Recorded data:
#####

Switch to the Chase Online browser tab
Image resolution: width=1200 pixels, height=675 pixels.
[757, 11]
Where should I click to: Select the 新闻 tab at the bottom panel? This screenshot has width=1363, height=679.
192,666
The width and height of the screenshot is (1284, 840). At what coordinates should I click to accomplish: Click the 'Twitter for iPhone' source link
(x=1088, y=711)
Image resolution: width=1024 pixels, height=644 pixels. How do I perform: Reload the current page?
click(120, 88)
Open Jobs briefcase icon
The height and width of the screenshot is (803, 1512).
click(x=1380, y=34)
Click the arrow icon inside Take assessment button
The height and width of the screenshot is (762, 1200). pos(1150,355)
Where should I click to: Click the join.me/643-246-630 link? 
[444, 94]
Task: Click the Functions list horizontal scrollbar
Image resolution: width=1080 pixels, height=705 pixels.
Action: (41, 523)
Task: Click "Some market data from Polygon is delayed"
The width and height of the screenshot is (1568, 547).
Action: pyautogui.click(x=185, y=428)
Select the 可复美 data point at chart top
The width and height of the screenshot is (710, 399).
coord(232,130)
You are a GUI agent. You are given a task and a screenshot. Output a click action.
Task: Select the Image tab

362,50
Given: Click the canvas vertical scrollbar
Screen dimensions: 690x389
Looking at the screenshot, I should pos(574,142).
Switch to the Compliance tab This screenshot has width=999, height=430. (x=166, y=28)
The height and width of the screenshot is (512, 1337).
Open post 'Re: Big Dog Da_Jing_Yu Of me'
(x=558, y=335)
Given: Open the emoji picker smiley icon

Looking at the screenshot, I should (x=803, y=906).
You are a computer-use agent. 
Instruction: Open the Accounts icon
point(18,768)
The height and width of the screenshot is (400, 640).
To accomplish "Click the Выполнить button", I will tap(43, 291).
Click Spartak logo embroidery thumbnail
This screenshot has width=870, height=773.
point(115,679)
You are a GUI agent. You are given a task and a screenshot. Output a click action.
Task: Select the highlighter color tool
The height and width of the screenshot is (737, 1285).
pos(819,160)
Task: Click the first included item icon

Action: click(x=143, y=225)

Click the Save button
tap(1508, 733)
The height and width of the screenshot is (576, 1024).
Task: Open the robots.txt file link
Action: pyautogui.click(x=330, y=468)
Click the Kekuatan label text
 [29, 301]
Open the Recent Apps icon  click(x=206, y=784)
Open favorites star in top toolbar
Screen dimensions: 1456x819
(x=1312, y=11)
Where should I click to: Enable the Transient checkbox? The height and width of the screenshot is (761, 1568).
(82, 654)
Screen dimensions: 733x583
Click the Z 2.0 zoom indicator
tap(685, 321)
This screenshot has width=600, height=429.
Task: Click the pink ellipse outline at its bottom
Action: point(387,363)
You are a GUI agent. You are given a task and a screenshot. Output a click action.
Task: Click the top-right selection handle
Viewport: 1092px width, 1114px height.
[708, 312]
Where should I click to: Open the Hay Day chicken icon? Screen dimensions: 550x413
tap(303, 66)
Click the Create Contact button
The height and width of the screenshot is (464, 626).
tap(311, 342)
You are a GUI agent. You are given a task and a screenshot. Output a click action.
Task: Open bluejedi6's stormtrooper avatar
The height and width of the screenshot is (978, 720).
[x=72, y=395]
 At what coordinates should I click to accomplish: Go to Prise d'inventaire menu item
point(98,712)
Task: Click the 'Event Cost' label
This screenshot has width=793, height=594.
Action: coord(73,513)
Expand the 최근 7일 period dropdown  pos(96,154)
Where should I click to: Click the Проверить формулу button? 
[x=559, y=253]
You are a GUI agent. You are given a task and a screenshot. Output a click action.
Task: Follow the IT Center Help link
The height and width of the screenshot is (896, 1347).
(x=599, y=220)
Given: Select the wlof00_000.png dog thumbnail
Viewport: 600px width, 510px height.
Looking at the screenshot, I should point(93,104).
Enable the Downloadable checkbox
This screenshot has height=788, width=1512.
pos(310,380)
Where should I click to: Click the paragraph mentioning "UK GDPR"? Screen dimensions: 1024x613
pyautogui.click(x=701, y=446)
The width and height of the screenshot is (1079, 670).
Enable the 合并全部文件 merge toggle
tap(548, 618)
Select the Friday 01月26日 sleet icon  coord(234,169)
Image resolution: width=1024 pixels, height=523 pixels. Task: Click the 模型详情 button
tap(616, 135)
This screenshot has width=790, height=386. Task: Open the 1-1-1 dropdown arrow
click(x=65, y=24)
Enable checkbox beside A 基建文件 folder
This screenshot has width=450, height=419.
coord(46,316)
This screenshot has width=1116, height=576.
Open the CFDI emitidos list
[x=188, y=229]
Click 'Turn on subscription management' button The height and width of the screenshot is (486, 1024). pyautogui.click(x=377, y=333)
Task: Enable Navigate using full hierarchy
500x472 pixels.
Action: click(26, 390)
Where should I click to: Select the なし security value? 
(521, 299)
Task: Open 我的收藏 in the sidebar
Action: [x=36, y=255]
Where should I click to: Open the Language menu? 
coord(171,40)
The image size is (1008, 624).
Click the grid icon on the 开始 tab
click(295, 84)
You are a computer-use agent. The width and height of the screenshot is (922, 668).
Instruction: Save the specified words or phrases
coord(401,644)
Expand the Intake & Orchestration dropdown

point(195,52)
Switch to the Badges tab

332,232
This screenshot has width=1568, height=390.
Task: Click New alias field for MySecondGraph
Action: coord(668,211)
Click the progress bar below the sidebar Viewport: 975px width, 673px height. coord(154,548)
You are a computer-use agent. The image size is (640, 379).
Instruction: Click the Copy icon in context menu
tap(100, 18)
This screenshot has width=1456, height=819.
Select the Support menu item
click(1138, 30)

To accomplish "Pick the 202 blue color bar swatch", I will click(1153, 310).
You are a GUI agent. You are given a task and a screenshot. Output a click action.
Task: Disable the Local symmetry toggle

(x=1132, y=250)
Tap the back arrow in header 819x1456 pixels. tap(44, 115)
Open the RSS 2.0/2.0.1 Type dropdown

#####

Work order | Down to the last character, restate every record.

Written answer |
Switch to the Chase Online browser tab
Image resolution: width=1200 pixels, height=675 pixels.
[757, 11]
Where should I click to: Select the 新闻 tab at the bottom panel? This screenshot has width=1363, height=679.
192,666
The width and height of the screenshot is (1284, 840). At what coordinates should I click to accomplish: Click the 'Twitter for iPhone' source link
(x=1088, y=711)
Image resolution: width=1024 pixels, height=644 pixels. How do I perform: Reload the current page?
click(120, 88)
Open Jobs briefcase icon
The height and width of the screenshot is (803, 1512).
click(x=1380, y=34)
Click the arrow icon inside Take assessment button
The height and width of the screenshot is (762, 1200). pos(1150,355)
Where should I click to: Click the join.me/643-246-630 link? 
[444, 94]
Task: Click the Functions list horizontal scrollbar
Image resolution: width=1080 pixels, height=705 pixels.
Action: (41, 523)
Task: Click "Some market data from Polygon is delayed"
The width and height of the screenshot is (1568, 547).
Action: pyautogui.click(x=185, y=428)
Select the 可复美 data point at chart top
The width and height of the screenshot is (710, 399).
coord(232,130)
You are a GUI agent. You are given a task and a screenshot. Output a click action.
Task: Select the Image tab

362,50
Given: Click the canvas vertical scrollbar
Screen dimensions: 690x389
Looking at the screenshot, I should pos(574,142).
Switch to the Compliance tab This screenshot has width=999, height=430. (x=166, y=28)
The height and width of the screenshot is (512, 1337).
Open post 'Re: Big Dog Da_Jing_Yu Of me'
(x=558, y=335)
Given: Open the emoji picker smiley icon

Looking at the screenshot, I should (x=803, y=906).
You are a computer-use agent. 
Instruction: Open the Accounts icon
point(18,768)
The height and width of the screenshot is (400, 640).
To accomplish "Click the Выполнить button", I will tap(43, 291).
Click Spartak logo embroidery thumbnail
This screenshot has width=870, height=773.
point(115,679)
You are a GUI agent. You are given a task and a screenshot. Output a click action.
Task: Select the highlighter color tool
The height and width of the screenshot is (737, 1285).
pos(819,160)
Task: Click the first included item icon

Action: click(x=143, y=225)

Click the Save button
tap(1508, 733)
The height and width of the screenshot is (576, 1024).
Task: Open the robots.txt file link
Action: pyautogui.click(x=330, y=468)
Click the Kekuatan label text
 [29, 301]
Open the Recent Apps icon  click(x=206, y=784)
Open favorites star in top toolbar
Screen dimensions: 1456x819
(x=1312, y=11)
Where should I click to: Enable the Transient checkbox? The height and width of the screenshot is (761, 1568).
(82, 654)
Screen dimensions: 733x583
Click the Z 2.0 zoom indicator
tap(685, 321)
This screenshot has width=600, height=429.
Task: Click the pink ellipse outline at its bottom
Action: point(387,363)
You are a GUI agent. You are given a task and a screenshot. Output a click action.
Task: Click the top-right selection handle
Viewport: 1092px width, 1114px height.
[708, 312]
Where should I click to: Open the Hay Day chicken icon? Screen dimensions: 550x413
tap(303, 66)
Click the Create Contact button
The height and width of the screenshot is (464, 626).
tap(311, 342)
You are a GUI agent. You are given a task and a screenshot. Output a click action.
Task: Open bluejedi6's stormtrooper avatar
The height and width of the screenshot is (978, 720).
[x=72, y=395]
 At what coordinates should I click to accomplish: Go to Prise d'inventaire menu item
point(98,712)
Task: Click the 'Event Cost' label
This screenshot has width=793, height=594.
Action: coord(73,513)
Expand the 최근 7일 period dropdown  pos(96,154)
Where should I click to: Click the Проверить формулу button? 
[x=559, y=253]
You are a GUI agent. You are given a task and a screenshot. Output a click action.
Task: Follow the IT Center Help link
The height and width of the screenshot is (896, 1347).
(x=599, y=220)
Given: Select the wlof00_000.png dog thumbnail
Viewport: 600px width, 510px height.
Looking at the screenshot, I should point(93,104).
Enable the Downloadable checkbox
This screenshot has height=788, width=1512.
pos(310,380)
Where should I click to: Click the paragraph mentioning "UK GDPR"? Screen dimensions: 1024x613
pyautogui.click(x=701, y=446)
The width and height of the screenshot is (1079, 670).
Enable the 合并全部文件 merge toggle
tap(548, 618)
Select the Friday 01月26日 sleet icon  coord(234,169)
Image resolution: width=1024 pixels, height=523 pixels. Task: Click the 模型详情 button
tap(616, 135)
This screenshot has width=790, height=386. Task: Open the 1-1-1 dropdown arrow
click(x=65, y=24)
Enable checkbox beside A 基建文件 folder
This screenshot has width=450, height=419.
coord(46,316)
This screenshot has width=1116, height=576.
Open the CFDI emitidos list
[x=188, y=229]
Click 'Turn on subscription management' button The height and width of the screenshot is (486, 1024). pyautogui.click(x=377, y=333)
Task: Enable Navigate using full hierarchy
500x472 pixels.
Action: click(26, 390)
Where should I click to: Select the なし security value? 
(521, 299)
Task: Open 我的收藏 in the sidebar
Action: [x=36, y=255]
Where should I click to: Open the Language menu? 
coord(171,40)
The image size is (1008, 624).
Click the grid icon on the 开始 tab
click(295, 84)
You are a computer-use agent. The width and height of the screenshot is (922, 668).
Instruction: Save the specified words or phrases
coord(401,644)
Expand the Intake & Orchestration dropdown

point(195,52)
Switch to the Badges tab

332,232
This screenshot has width=1568, height=390.
Task: Click New alias field for MySecondGraph
Action: coord(668,211)
Click the progress bar below the sidebar Viewport: 975px width, 673px height. coord(154,548)
You are a computer-use agent. The image size is (640, 379).
Instruction: Click the Copy icon in context menu
tap(100, 18)
This screenshot has width=1456, height=819.
Select the Support menu item
click(1138, 30)

To accomplish "Pick the 202 blue color bar swatch", I will click(1153, 310).
You are a GUI agent. You are given a task and a screenshot. Output a click action.
Task: Disable the Local symmetry toggle

(x=1132, y=250)
Tap the back arrow in header 819x1456 pixels. tap(44, 115)
Open the RSS 2.0/2.0.1 Type dropdown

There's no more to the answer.